(Data under study begins)
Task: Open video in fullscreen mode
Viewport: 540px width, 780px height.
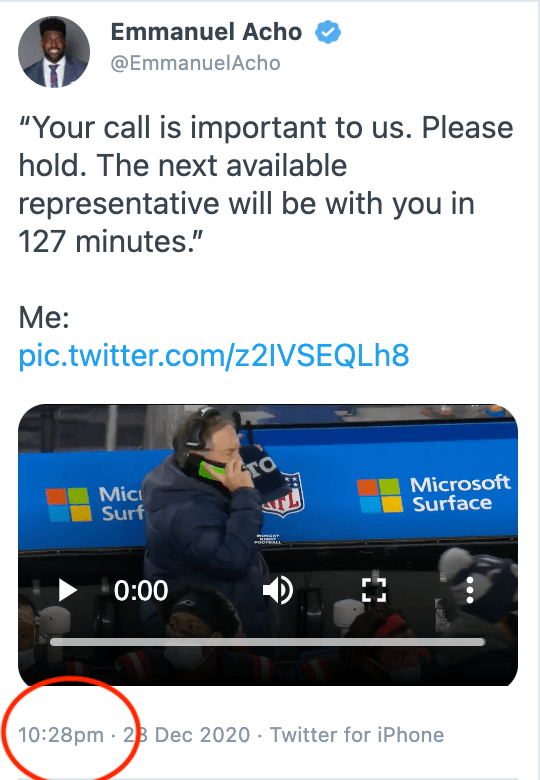Action: click(x=373, y=590)
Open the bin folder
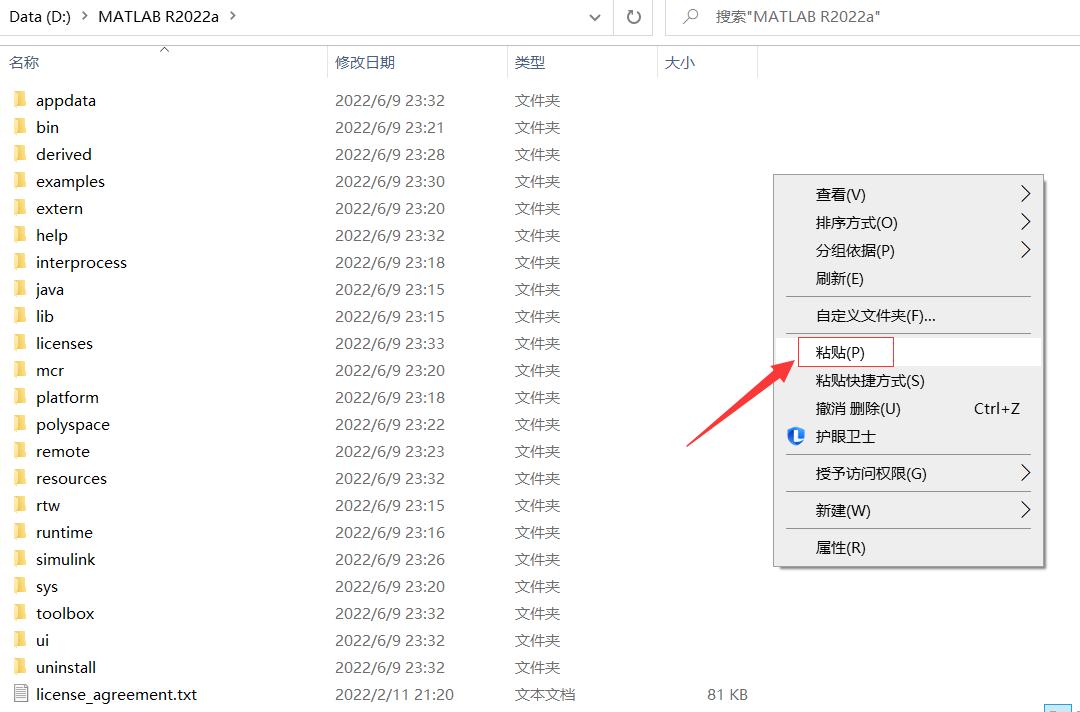Image resolution: width=1080 pixels, height=712 pixels. point(47,127)
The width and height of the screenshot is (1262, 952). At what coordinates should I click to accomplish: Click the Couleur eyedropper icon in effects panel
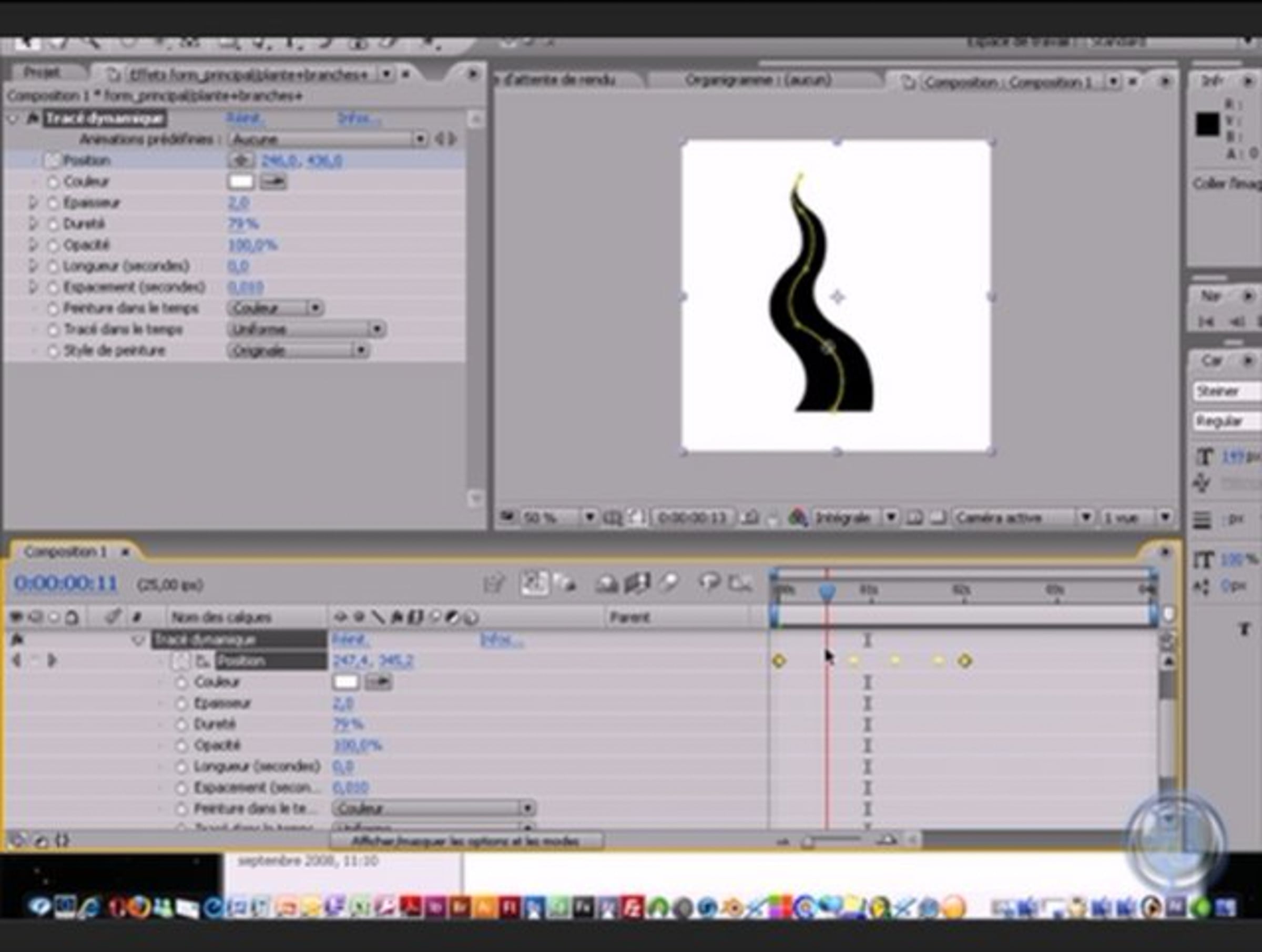pos(274,181)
(Data under study ends)
Problem description: Starting at the line that contains "Viewport: 540px width, 780px height.", return every line through the end of the records above exactly as written, and return no pictures.

Solution for this task:
Viewport: 540px width, 780px height.
Action: click(x=373, y=590)
Open the bin folder
Image resolution: width=1080 pixels, height=712 pixels. point(47,127)
The width and height of the screenshot is (1262, 952). At what coordinates should I click to accomplish: Click the Couleur eyedropper icon in effects panel
pos(274,181)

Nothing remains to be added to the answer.